Osmanlı Devleti’nin son
yüz yılında buharlı makine teknolojisinin gelişmesiyle birlikte demiryolları
inşaatında kullanılacak traverslerin ve telgraf direği temini için ormanlardan
aşırı ağaç kesimi orman varlığının azalmasında önemli etkenler olmuştur. Trakya
ve Anadolu’daki yüz yıllık meşe ağaçları travers yapımında kullanılmak için
kesilmiştir. Sağlamlığından hiç bir şey kaybetmemiş olan bu traversler
günümüzde Devlet Demir Yolları Genel Müdürlüğünce çevre düzenlemesi işlerinde
kullanılmak üzere belediyelere ve vatandaşlara satılmaktadır. Daha sonraki
yıllarda, şimendifer kazanlarında yakıt olarak kullanmak üzere ormanlardan ağaç
kesimi ülkemiz orman varlığını olumsuz yönde etkilemiştir.
(1853-1856) Kırım Harbi,
(1877-1878) 93 Harbi, (1912-1913) Balkan Harbi badireleri ile mali dengesi
tamamen bozulmuş Osmanlı Devleti, bütçe gelirleri tahsilatının önemli bir
bölümünü Duyun-u Umumiye İdaresine devretmek zorunda kalmıştır. Durum böyle
iken, Osmanlı Devleti girdiği Birinci Dünya Harbinden de mağlup olarak çıkmıştır.
Savaş sonrası orduları dağıtılmış devlete, çok ağır şartlar taşıyan Sevr
Anlaşması imzalatılmıştır. Bu dönemde Devletin elindeki en önemli milli servet
ormanlardır.
3) 11.10.1920 Tarihli ve
39 sayılı Baltalık Kanunu ve Uygulaması:
Yukarıda da belirtildiği
üzere, Osmanlı Devletinin son yıllarındaki sonu gelmeyen savaşlar ülkenin
ekonomisini adeta yok etmiş, ülke insanını bezgin hale getirmiştir. Bu durumu
Atatürk nutkunda gayet net açıklamıştır. Çok zor şartlar altında yaşam
mücadelesi veren Anadolu insanı Mustafa Kemal Paşanın önderliğinde Kurtuluş
Savaşı vermek zorundaydı. Bu savaşın kazanılması için halkın savaşa gönüllü
katılımının sağlanması gerekecektir. Bu ortamda halk, her türlü siyasi
yapılanmaya ve liderinin söylediklerine temkinli yaklaşmaktadır.
TBMM, halkın ve devletin
tükenmişliğini daha da arttıracak tedbirlere başvurmadan ölüm kalım savaşını
başarmanın mümkün olmadığını görmekte ancak bunun nasıl yapılacağı konusunda
meclis üyesi pek çok kişide tereddütler vardı.
Mustafa Kemal Paşa’nın,
TBMM’nin yetkilerini üç ay süreyle kullanmak şartıyla, başkomutanlığı
üstlenmeyi kabul edeceğine dair önergenin 5 Ağustos 1921 gün ve 144 sayılı
Kanunun kabulü sonrası Paşa, başkomutanlık görevine başladıktan iki gün sonra,
başkomutan olarak, 7 ve 8 Ağustos 1921 günlerinde, Tekalif-i Milliye emirlerini
yayımlamıştır. Bu emirler Kurtuluş Savaşının hangi şartlar altında verildiğini
çok net göstermektedir.
TBMM hükümeti, Osmanlı
Devletinden her şeyi ile tükenmiş mali yapıyı devralmış, Kurtuluş Savaşı boyunca
da bu yapıyı değiştirmeye yönelik düzenlemeleri savaş sonrasına ertelemiştir.

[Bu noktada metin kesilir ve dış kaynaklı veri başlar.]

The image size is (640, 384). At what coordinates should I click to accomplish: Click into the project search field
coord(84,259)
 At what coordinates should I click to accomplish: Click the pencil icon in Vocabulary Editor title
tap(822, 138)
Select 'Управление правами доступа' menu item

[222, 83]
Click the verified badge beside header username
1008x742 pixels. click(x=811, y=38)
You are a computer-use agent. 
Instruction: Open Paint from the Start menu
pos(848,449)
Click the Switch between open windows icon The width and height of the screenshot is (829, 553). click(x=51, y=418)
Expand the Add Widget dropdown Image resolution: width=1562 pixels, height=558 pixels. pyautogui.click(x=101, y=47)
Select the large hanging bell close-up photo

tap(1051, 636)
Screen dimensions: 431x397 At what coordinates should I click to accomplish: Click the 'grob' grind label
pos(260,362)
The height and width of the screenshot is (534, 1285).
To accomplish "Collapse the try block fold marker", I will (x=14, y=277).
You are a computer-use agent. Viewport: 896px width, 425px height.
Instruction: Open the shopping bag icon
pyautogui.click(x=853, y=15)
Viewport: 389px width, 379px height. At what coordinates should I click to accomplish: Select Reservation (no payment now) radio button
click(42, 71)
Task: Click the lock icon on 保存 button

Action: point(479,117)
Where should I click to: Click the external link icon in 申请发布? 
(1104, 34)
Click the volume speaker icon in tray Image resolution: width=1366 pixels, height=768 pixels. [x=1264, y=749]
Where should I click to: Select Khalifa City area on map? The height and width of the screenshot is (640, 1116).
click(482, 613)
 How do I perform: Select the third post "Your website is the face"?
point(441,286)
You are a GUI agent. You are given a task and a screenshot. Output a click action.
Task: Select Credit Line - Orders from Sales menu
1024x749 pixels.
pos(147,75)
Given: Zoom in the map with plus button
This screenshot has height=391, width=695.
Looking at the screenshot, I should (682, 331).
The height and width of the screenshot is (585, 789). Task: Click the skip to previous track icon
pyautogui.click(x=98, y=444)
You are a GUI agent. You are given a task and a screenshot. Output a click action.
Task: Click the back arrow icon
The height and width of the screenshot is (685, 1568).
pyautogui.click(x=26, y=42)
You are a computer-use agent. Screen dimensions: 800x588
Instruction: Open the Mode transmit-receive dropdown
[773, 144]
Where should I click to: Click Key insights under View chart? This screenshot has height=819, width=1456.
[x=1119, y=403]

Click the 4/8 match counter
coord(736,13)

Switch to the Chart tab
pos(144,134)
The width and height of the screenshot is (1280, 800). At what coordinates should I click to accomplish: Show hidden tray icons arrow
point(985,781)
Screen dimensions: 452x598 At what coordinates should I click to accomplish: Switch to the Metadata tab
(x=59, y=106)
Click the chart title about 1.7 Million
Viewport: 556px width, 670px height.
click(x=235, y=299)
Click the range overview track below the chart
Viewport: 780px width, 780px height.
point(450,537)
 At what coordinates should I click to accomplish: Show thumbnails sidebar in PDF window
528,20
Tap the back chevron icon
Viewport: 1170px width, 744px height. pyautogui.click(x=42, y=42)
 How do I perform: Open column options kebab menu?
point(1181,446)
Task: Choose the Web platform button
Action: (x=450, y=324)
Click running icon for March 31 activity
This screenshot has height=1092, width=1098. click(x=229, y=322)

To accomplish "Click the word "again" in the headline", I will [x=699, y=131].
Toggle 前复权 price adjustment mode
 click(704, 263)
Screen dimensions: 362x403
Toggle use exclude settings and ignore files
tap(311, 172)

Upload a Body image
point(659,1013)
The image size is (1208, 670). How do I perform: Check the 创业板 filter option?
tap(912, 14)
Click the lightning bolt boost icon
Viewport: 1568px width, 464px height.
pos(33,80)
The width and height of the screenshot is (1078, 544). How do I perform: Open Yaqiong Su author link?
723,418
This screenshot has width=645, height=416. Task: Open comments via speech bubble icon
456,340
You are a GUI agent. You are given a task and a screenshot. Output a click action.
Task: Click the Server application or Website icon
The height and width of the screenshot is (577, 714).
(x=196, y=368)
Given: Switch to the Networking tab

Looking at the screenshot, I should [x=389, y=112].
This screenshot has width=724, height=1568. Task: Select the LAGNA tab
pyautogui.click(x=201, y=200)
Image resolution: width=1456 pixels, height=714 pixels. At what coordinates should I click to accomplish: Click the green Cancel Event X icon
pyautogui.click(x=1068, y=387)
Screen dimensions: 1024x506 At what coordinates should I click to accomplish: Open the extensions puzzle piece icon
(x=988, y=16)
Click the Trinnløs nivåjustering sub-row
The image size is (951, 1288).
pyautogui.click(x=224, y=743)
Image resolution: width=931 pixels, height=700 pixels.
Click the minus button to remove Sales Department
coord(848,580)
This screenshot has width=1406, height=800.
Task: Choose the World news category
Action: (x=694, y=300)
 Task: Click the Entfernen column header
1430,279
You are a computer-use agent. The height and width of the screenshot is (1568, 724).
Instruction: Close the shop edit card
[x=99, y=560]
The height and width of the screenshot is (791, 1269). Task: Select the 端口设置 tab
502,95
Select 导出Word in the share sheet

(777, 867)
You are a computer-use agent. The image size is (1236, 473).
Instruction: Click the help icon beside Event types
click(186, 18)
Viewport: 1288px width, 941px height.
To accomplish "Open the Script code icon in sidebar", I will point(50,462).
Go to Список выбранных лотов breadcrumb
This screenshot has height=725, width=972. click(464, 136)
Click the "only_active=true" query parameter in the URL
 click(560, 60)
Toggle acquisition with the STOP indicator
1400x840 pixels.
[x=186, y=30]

Baltalık Kanunu, devletin ve milletin her bakımdan tükendiği, olağan üstü
dönemde kabul edilmiştir. Kanunla, orman köylüsünün bir nebze olsun nefes
almasını sağlamak, devletin ve ordunun acil yakacak ihtiyacının karşılaması
amaçlanmıştır. Bu bakımdan, Kanunun sadece orman köyleri için çıkarıldığını
söylemek doğru olmaz.
Baltalık Kanunu’nun bazı
önemli maddeleri hakkında bilgi verirsek:
Madde 1
Baltalık Kanunu’nun
getirdiği imkanlardan ormanlara bitişik veya en fazla yirmi kilometre
mesafedeki köyler halkı istifade edecektir. Vakıflara ait ormanlar bu kanun
kapsamında değildir. Her bir haneye en fazla on sekiz dönüm gelecek kadar
baltalık verilecektir. Dağıtım, kesim ve mahalli mühendis ve tapu memurlarının
denetiminde yapılacak olup köy ihtiyar heyeti ormanların korunmasından doğrudan
sorumlu olacaktır. Kanuna göre ormanlar köy tüzel kişiliği namına tapuya
kaydedilecek ve kullanımı köy ihtiyar heyetinin nezaret ve mesuliyeti altında
köy halkına ait olacaktır. Köy tüzel kişiliğine verilen hak, kullanım hakkı
değil mülkiyet hakkıdır.
Ormana 20 kilometre
mesafeden uzak köyler halkının Baltalık Kanunuyla getirilen imkanlardan
yararlanamayacak olması haksızlık olarak görülebilir. Bu konu TBMM’de de dile
getirilmiştir. Ancak burada belli bir sınır getirilmemesi halinde ormanların
tahribe uğrayacağı, köyler arasında ihtilaflar çıkacağı değerlendirilerek 20
kilometre mesafe şartı getirilmiştir. Buna rağmen uygulamada sıkıntılar yaşanmıştır.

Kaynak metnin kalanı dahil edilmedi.